Чаще всего встречаются следующие осложнения:

  • Кровотечение. Как правило, при переломе нижней челюсти развиваются наружные кровотечения.
  • Формирование гематом в месте травмы.
  • Вывих височно-нижнечелюстного сустава.
  • Остеомиелит. Пожалуй, является самым грозным осложнением перелома. Нередко остеомиелит имеет одонтогенное происхождение, то есть развивается на фоне зубной инфекции. Заболевание сопровождается деструкцией в кости, что может привести к патологическому перелому.
  • Формирование неправильного прикуса.
  • Ложный сустав (псевдоартроз). Может сформироваться в месте перелома.
  • Нарушение зубного ряда (например, смещение или появление диастем – широких промежутков между соседними зубами).
  • Неправильное сращение костей. Приводит к видимой деформации челюсти.
  • Неврит лицевого нерва. Вовлечение в процесс лицевого нерва может привести к нарушению тактильной чувствительности, возникновению парестезий (чувство покалывания или ползанья мурашек по коже).
  • Нарушение процесса пережевывания пищи.

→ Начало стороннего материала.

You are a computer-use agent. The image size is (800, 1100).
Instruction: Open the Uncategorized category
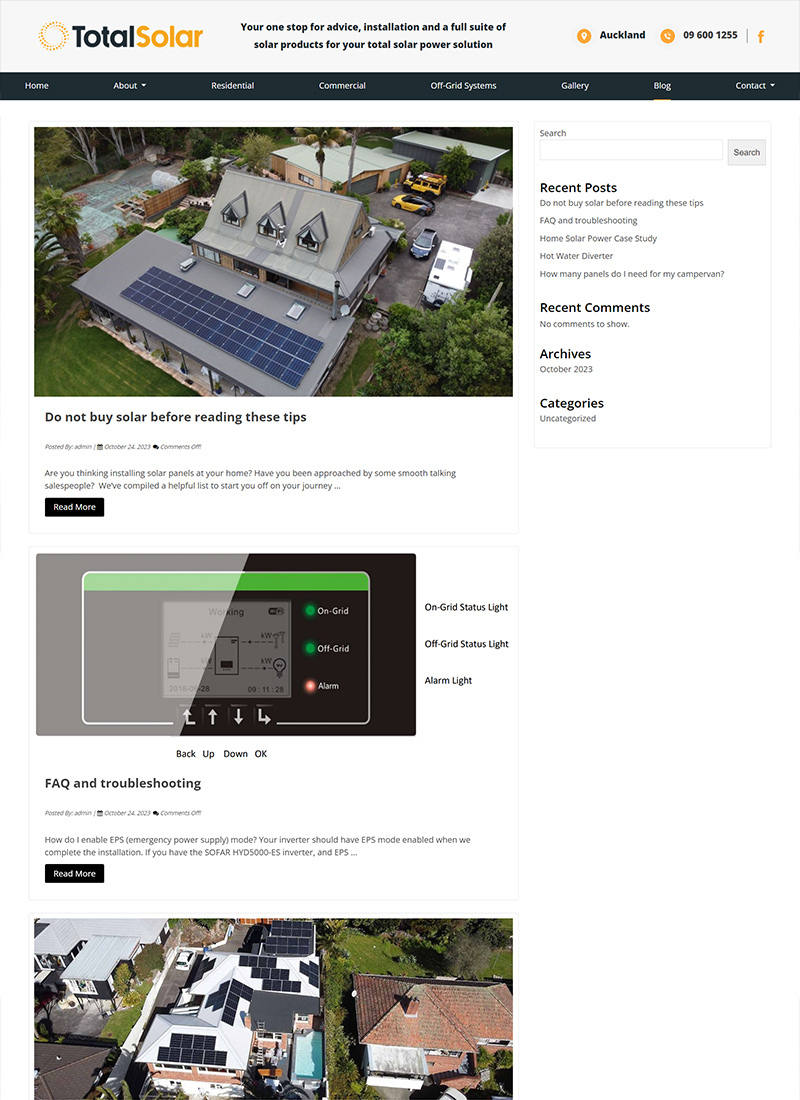(567, 418)

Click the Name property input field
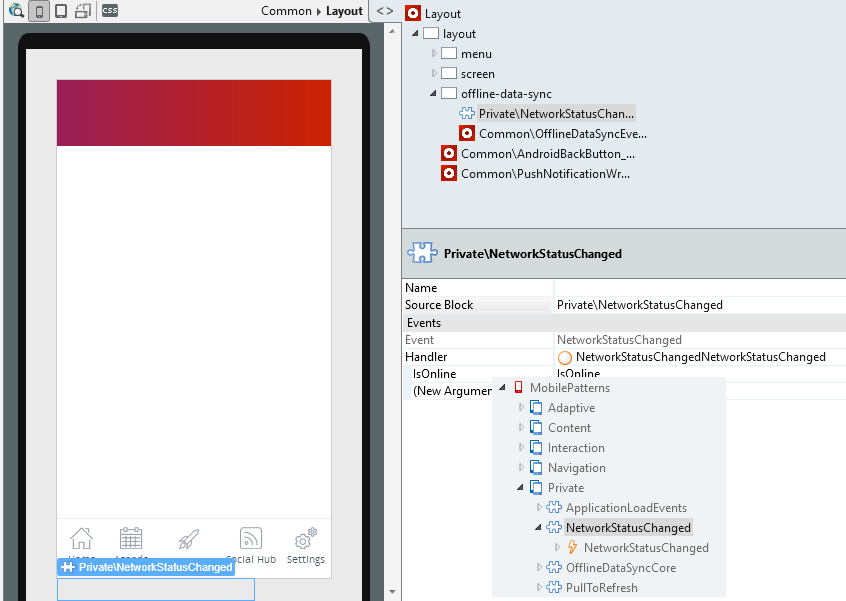pyautogui.click(x=699, y=288)
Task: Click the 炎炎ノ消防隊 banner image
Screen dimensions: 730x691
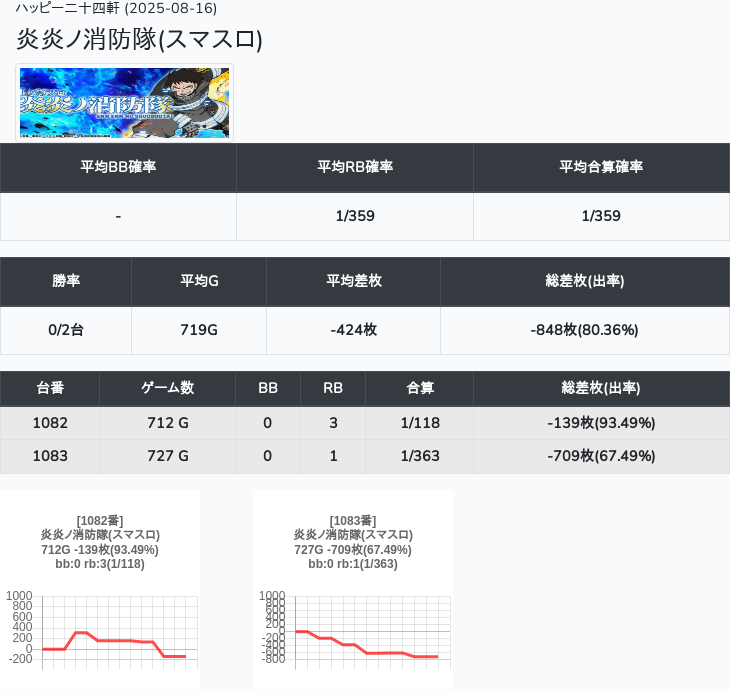Action: tap(124, 102)
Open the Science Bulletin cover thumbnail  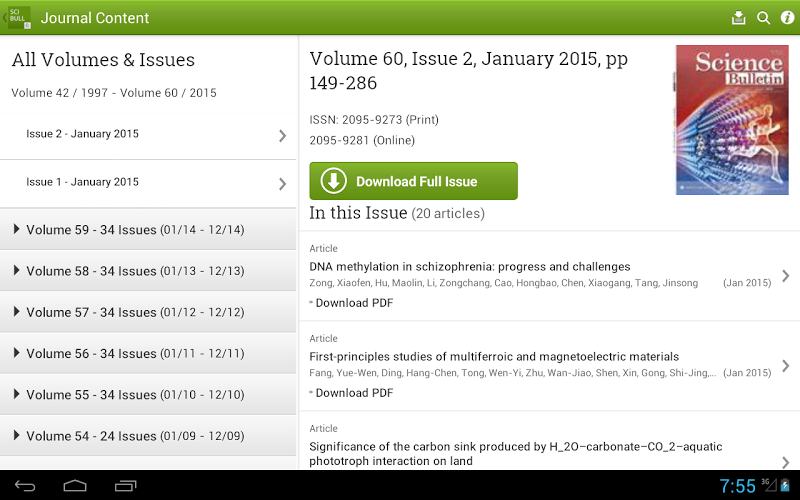pyautogui.click(x=724, y=120)
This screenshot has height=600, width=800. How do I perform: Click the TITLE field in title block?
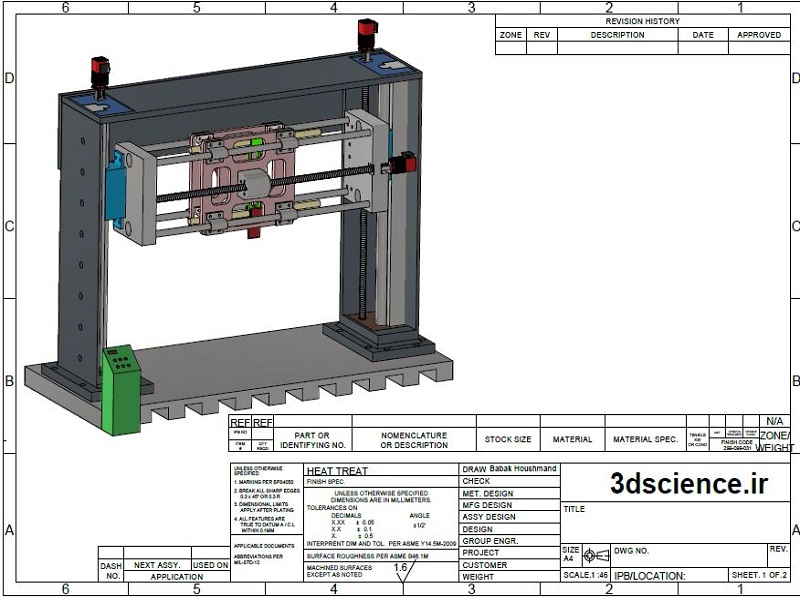click(x=574, y=509)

Перелом нижней челюсти у детей

У детей строение нижней челюсти имеет некоторые особенности:

  • Обилие жировой клетчатки и хорошо развитая система кровообращения. Вследствие этого переломы сопровождаются выраженным отёком мягких тканей, формированием обширных гематом.
  • Эластичность костей. В детском возрасте в костях содержится повышенное количество коллагеновых волокон. Ввиду этого нередко формируются переломы по типу «зелёной ветви», или «ивового прута», то есть неполные. При таких травмах надкостница (оболочка, которая покрывает кость снаружи) остаётся целой, и перелом заживает быстрее.

Переломы нижней челюсти у детей могут возникать в результате драк, падений с высоты, катания на качелях и т.д. Травме больше подвержены мальчики.

Клиническая картина переломов у детей практически не отличается от таковой у взрослых. Травма сопровождается интенсивной болью, отёком мягких тканей, кровотечением, возникновением гематом. Смещение костных отломков в детском возрасте выражено меньше.

Тактика лечения выбирается в каждом случае индивидуально. Чаще используются неивазивные (консервативные) методы фиксации. В период реабилитации очень важно своевременно начинать занятия ЛФК, чтобы предупредить развитие мышечных контрактур.